Start of SUPPLIED TEXT

79 Years Ago, Just Before Liberation, Began the Tragic Death Marches From Auschwitz - Nazi Genocide Under the Guise of Evacuation

January 12, 2024

January 27, 1945 The Allies liberate the Auschwitz concentration camp. Ten earlier, the Nazi began the evacuation, today known as the death march.
79 Years Ago, Just Before Liberation, Began the Tragic Death Marches From Auschwitz - Nazi Genocide Under the Guise of Evacuation
January 12, 2024

79 Years Ago, Just Before Liberation, Began the Tragic Death Marches From Auschwitz - Nazi Genocide Under the Guise of Evacuation

The term 'Death Marches' refers to the horrifying forced evacuation of prisoners from German concentration camps as the Soviet Army's offensive approached towards the end of 1944 and the beginning of 1945. Facing the impending attack of the Allies, the Nazi authorities initiated the so-called 'evacuation' of prisoners from various German concentration camps, including those in Poland. The prisoners, severely weakened from surviving the brutal conditions of the camps and exhausting forced labor, were forced to embark on difficult journeys in extreme winter conditions to other camps in Germany. The prisoners were forced to march inhumane distances without adequate food, clothing, or rest.

End of SUPPLIED TEXT
Start of GIVEN ENTRIES

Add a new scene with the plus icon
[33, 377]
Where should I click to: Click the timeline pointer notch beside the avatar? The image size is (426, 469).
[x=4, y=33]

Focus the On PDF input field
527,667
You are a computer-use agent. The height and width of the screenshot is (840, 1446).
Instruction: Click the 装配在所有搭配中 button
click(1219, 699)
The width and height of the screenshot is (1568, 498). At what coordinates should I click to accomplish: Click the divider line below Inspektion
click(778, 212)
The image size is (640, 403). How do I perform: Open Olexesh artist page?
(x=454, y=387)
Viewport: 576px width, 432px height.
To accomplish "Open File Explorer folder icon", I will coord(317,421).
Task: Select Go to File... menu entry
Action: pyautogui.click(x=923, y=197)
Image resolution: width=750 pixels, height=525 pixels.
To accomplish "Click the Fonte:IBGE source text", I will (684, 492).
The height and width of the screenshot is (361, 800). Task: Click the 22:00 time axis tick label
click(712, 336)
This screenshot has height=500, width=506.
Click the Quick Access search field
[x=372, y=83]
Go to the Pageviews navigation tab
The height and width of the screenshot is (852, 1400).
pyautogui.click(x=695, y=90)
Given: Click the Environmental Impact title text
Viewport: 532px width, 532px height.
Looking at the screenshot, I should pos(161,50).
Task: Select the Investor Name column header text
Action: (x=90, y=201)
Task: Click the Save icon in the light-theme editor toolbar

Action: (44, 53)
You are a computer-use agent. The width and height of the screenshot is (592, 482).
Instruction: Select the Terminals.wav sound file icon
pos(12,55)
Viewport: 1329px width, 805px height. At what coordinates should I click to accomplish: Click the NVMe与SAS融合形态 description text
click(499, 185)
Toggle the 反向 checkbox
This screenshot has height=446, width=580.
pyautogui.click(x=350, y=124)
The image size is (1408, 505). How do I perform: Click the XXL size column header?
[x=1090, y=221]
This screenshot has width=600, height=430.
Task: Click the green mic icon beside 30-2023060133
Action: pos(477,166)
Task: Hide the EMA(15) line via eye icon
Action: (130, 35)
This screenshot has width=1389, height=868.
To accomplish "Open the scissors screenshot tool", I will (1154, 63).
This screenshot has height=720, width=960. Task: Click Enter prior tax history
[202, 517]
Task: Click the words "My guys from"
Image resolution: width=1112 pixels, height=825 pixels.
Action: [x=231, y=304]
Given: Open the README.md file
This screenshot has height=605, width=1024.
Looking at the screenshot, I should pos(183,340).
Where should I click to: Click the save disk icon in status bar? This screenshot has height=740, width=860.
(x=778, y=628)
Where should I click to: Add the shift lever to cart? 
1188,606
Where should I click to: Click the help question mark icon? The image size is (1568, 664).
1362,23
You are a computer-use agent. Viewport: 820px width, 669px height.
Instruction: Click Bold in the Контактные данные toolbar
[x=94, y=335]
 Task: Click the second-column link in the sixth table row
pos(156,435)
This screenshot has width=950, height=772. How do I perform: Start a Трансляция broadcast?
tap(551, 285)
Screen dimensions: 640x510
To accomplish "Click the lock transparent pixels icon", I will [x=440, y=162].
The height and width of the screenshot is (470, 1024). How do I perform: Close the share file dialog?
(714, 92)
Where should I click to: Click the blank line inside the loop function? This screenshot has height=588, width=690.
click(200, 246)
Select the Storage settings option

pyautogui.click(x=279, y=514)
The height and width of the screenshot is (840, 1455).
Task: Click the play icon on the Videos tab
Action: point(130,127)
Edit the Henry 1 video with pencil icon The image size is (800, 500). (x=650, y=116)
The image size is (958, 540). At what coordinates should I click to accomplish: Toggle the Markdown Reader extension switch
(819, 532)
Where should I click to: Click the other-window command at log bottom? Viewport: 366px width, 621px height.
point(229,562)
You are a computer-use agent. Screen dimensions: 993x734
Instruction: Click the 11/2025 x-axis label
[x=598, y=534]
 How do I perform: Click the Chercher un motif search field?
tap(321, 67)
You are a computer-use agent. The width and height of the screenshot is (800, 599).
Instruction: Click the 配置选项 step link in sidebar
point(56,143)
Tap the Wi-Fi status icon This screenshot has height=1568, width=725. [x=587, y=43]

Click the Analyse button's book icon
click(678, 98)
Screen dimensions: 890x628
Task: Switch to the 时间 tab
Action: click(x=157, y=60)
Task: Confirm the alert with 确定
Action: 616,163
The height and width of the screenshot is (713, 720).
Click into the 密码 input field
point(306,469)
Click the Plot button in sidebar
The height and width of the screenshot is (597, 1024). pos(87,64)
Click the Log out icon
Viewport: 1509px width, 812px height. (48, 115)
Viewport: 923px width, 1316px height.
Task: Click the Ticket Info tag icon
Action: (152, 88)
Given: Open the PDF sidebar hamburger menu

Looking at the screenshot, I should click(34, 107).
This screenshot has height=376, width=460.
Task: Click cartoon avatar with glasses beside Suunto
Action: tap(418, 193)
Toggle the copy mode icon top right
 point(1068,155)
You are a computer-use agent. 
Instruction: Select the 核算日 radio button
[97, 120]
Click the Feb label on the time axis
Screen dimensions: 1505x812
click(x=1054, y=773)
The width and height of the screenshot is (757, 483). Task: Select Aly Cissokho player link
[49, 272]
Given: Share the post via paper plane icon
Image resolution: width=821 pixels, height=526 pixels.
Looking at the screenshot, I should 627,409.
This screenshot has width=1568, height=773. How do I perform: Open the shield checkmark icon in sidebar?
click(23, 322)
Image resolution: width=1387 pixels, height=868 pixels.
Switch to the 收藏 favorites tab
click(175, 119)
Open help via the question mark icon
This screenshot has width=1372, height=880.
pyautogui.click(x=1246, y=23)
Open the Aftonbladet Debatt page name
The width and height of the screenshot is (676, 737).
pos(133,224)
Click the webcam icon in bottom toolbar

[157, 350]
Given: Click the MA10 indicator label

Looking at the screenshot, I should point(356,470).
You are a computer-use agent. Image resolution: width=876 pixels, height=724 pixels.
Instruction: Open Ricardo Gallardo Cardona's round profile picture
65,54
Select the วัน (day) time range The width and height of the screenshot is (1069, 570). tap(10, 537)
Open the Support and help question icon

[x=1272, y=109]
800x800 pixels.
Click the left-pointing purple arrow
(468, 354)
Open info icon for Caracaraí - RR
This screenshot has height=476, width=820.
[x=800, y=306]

End of GIVEN ENTRIES

- DIRECTIVE
Check each statement against the death marches article and answer yes or no, quoting the exact words that decide it. 1. The evacuations happened as the Soviet Army's offensive drew near. 2. The prisoners were moved in mild weather. 3. Camps in Poland were left out of the evacuations.

- FINAL RESULT
1. Yes: "as the Soviet Army's offensive approached towards the end of 1944 and the beginning of 1945"
2. No: "in extreme winter conditions"
3. No: "including those in Poland"